On 29 February 2012, the South African Revenue Service (SARS) issued a notice in Government Gazette No 35090 (Notice No 173) relating to the liability of certain institutions, most notably banks, to furnish SARS with financial information about taxpayers.
The notice was issued in terms of s69 of the Income Tax Act, No 58 of 1962, which section has been superseded by s26 of the Tax Administration Act, No 28 of 2011 (TAA).
In terms of the notice, banks are obliged to furnish financial information to SARS relating to the period 1 March 2012 to 28 February 2013, being the 2013 tax year for taxpayers who are natural persons.
Since natural person taxpayers are currently submitting their returns for the 2013 tax year, it means that SARS will, for the first time, have such financial information available for purposes of verifying information submitted in returns, or for other auditing purposes.
The specific information that banks will by now have had to report to SARS in terms of the notice, for both natural and juristic person
Names, Surname, date of birth/Registered name if juristic person
Address, identity number/registration number if juristic person, tax number
Bank account number and dates account was opened/closed
Closing balance of account at end of period
Monthly totals of all credits and debits to the account
FICA status of the taxpayer.
The said information has to be reported to SARS in electronic format.
Assuming that all banks have complied with the notice, SARS will by now have an enormous electronic database of financial information about taxpayers in respect of the 2013 tax year.
Perhaps one of the most striking pieces of information that banks have to report to SARS, is the monthly credit and debit totals on taxpayers’ bank accounts (one step short of handing over a detailed statement).
It is however not entirely certain how SARS will be able to use all this information in a meaningful manner. At first glance one might assume that SARS will compare the aggregate credit totals of a taxpayer’s bank accounts for a relevant period, with the income that the taxpayer has declared in his/her/its return, and that if there is a mismatch, the taxpayer will be seen as having under-declared his/her/its income.
However, on further consideration, it is quite evident that the aggregate credit totals of a taxpayer’s bank accounts for a period will not necessarily equate to that taxpayer’s gross income for the period, as defined in section 1 of the Income Tax Act No 58 of 1962.
Amounts reflected in credit totals could for instance be capital in nature, double counted, or held in trust for another. For example:
Where a taxpayer has multiple accounts, receives money in one account (salary) and transfers an amount to another account (savings account), the same amount will be reflected in the credit totals of both accounts, and sufficient information will not be available in SARS’s database to match the corresponding debit amount (only totals are reported).
Where a taxpayer sells a capital asset (car or other business assets assuming no recoupment) the amount reflected in the credit total will actually be capital in nature.

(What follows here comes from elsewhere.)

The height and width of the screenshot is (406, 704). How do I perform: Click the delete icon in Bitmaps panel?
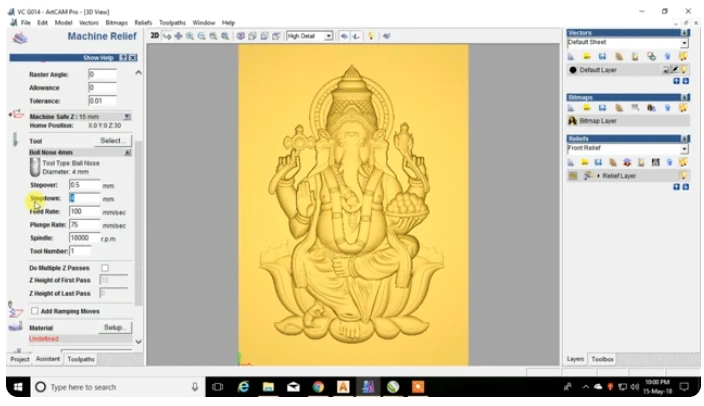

Where a taxpayer receives money from a spouse to settle household expenses, the amount reflected in the taxpayer’s credit total will arguably be an amount to be disbursed on behalf of another (the spouse).
Even where a taxpayer receives a refund from SARS, the amount will arguably be capital in nature, and the credit total will be inaccurate for purposes of determining gross income.
For purposes of the 2014 tax year, a similar notice was published in terms of section 26 of the TAA (Government Gazette No 36346, Notice No 260, 5 April 2013). This notice requires banks to submit similar information in accordance with SARS’s IT3 data submission specification.
In addition to the above, s179 of the TAA gives SARS sweeping powers to instruct a taxpayer’s bank to transfer funds from that taxpayer’s account to SARS in circumstances where there is an alleged tax debt owed to SARS (whether disputed or not).
A taxpayer, whether a salaried natural person or a large corporate conducting business, may very well find itself with an empty bank account on any given day.
In light of the above, it will not be surprising to find that some taxpayers may be tempted to revert to a system of keeping their cash under the mattress, as opposed to handing it over to their banker.